Votre objectif
Pour chacune des affirmations suivantes, dites si elle concorde avec l'entretien avec Roger en répondant par oui ou par non, et citez mot pour mot les mots décisifs de l'entretien : (a) Roger a bénéficié d'une préparation psychologique avant son amputation ; (b) Roger a été salarié plus de onze années dans l'entreprise qu'il a quittée ; (c) Roger ressentait des moments de fatigue récurrente.

Extrait du document
^^^^^^^^

Roger : Durant quinze jours, trois semaines, j’ai tourné avec l’automédication puis ce fut une semaine d’attente avec les antibiotiques à l’hôpital puis, ce fut l’amputation.
S. B. : Votre état fut foudroyant, alors ?
Roger : Oui en effet, ce fut totalement différent du jour au lendemain. Il y eut dix jours de soins à l’hôpital, puis je fus conduis en centre de rééducation. Mon objectif a été immédiat, je devais reprendre mon travail et j’en ai informé l’équipe soignante. Le psychologue fit une recommandation sur un éventuel déni d’amputation. Rentré début mars, je sortais début mai avec une prothèse et je marchais.
S. B. : Avez-vous eu une préparation, un encadrement psychologique vous permettant d’assumer l’amputation ?
Roger : Non, rien du tout, l’opération a été décidée et elle a été pratiquée.
S. B. : Vous a-t-on demandé si vous aviez un accompagnateur, par exemple ?
Roger : Non, juste la personne à prévenir. En sortant de l’hôpital et après huit jours de repos à la maison, je fus réintégré en cuisine avec des horaires de journée et quelques aménagements, comme l’évitement des escaliers mais sans plus.
S. B. : Aviez-vous eu des signes avant coureurs, des petits états de fatigue ou d’autres indications ?
Roger : Oui, j’étais dans un stress permanent et le licenciement économique était une situation compliquée à supporter pour l’anxiété, la société était en liquidation.
S. B. : De quelle antériorité étaient vos liens ?
Roger : J’ai été salarié plus de onze années dans cette entreprise et j’ai perdu dans le même mouvement, le contact avec la clientèle. J’ai repris le dessus sans tergiverser et j’ai décidé de m’engouffrer dans une autre expérience. D’autant qu’avec le licenciement économique, le dispositif chômage me sécurisait. Alors, je me suis tourné vers un nouveau challenge professionnel.
S. B. : Est-ce que vous sentiez des moments de fatigue plus ou moins récurrente ?
Roger : Ah, non, non ! J’étais en pleine forme ! D’une forme presque olympique, même !
S. B. : Etiez-vous un bon vivant ?
Roger : Quelques années auparavant je m’étais ressaisi sur le contrôle du sucre car je m’étais dit que dans mon enfance j’en avais mangé beaucoup. Je me suis imposé un régime en arrêtant tout d’abord le grignotage.
S. B. : Est-ce que vous avez ressenti votre licenciement comme une fracture ?
Roger : Oui, tout à fait. Les heures de sommeil s’en trouvèrent totalement changées, les heures de repas et la nourriture changèrent du tout au tout. Il y a effectivement eu une sacrée rupture !
S. B. : Vous est-il encore difficile de décrire les conditions de ce basculement à 50 ans ?
Roger : Non, pas réellement. Ce qui m’interpella à mon arrivée à l’hôpital fut que l’équipe me prit presque pour un Sdf. Ce fut un choc, ils pensèrent cela à cause de mon état de santé. Après les différents bilans, ils me demandèrent si j’étais fâché avec les docteurs car je leur avais déclaré ne pas avoir vu un de leurs collègues depuis 30 ans.

^^^^^^^^

Données de l'exercice
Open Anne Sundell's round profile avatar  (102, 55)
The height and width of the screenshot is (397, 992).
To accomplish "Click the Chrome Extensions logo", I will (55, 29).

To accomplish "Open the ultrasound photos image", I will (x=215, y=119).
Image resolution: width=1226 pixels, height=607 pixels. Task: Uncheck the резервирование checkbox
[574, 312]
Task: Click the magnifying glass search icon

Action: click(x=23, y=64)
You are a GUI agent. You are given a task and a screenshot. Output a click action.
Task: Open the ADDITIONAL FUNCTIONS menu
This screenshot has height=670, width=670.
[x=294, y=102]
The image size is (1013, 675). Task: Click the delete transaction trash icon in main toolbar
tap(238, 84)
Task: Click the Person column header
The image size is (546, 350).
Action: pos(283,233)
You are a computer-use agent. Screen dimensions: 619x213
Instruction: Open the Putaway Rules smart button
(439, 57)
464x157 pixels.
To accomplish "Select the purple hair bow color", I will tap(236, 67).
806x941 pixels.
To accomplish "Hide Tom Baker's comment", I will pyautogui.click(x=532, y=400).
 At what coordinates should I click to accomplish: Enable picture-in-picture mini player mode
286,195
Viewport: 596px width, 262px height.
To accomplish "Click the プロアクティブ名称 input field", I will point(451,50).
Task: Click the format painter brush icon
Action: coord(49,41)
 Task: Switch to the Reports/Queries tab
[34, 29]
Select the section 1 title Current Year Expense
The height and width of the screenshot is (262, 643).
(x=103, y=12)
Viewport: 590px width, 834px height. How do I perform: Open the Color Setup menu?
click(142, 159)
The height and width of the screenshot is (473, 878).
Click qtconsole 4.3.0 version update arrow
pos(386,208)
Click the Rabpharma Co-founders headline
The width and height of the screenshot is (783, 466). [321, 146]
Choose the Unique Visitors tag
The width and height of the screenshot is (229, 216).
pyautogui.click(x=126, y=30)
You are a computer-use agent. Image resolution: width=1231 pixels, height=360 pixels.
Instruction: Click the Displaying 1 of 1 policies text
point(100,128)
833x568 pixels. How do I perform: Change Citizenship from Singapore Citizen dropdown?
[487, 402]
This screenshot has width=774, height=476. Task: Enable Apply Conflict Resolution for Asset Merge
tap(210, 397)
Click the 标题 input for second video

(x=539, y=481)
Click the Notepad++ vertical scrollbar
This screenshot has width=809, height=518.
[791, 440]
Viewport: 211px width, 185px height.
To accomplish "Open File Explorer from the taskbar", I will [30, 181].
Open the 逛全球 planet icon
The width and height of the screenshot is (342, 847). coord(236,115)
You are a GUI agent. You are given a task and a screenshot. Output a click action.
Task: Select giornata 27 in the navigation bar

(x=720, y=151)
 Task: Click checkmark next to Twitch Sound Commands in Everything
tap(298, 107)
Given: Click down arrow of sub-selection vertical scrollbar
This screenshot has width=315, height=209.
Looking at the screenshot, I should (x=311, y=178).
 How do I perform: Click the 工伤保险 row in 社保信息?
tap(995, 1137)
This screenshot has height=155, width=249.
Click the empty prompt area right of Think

^^^^^^^^

Corrigé
(a) Non : « Non, rien du tout, l’opération a été décidée et elle a été pratiquée. »
(b) Oui : « J’ai été salarié plus de onze années dans cette entreprise »
(c) Non : « Ah, non, non ! J’étais en pleine forme ! »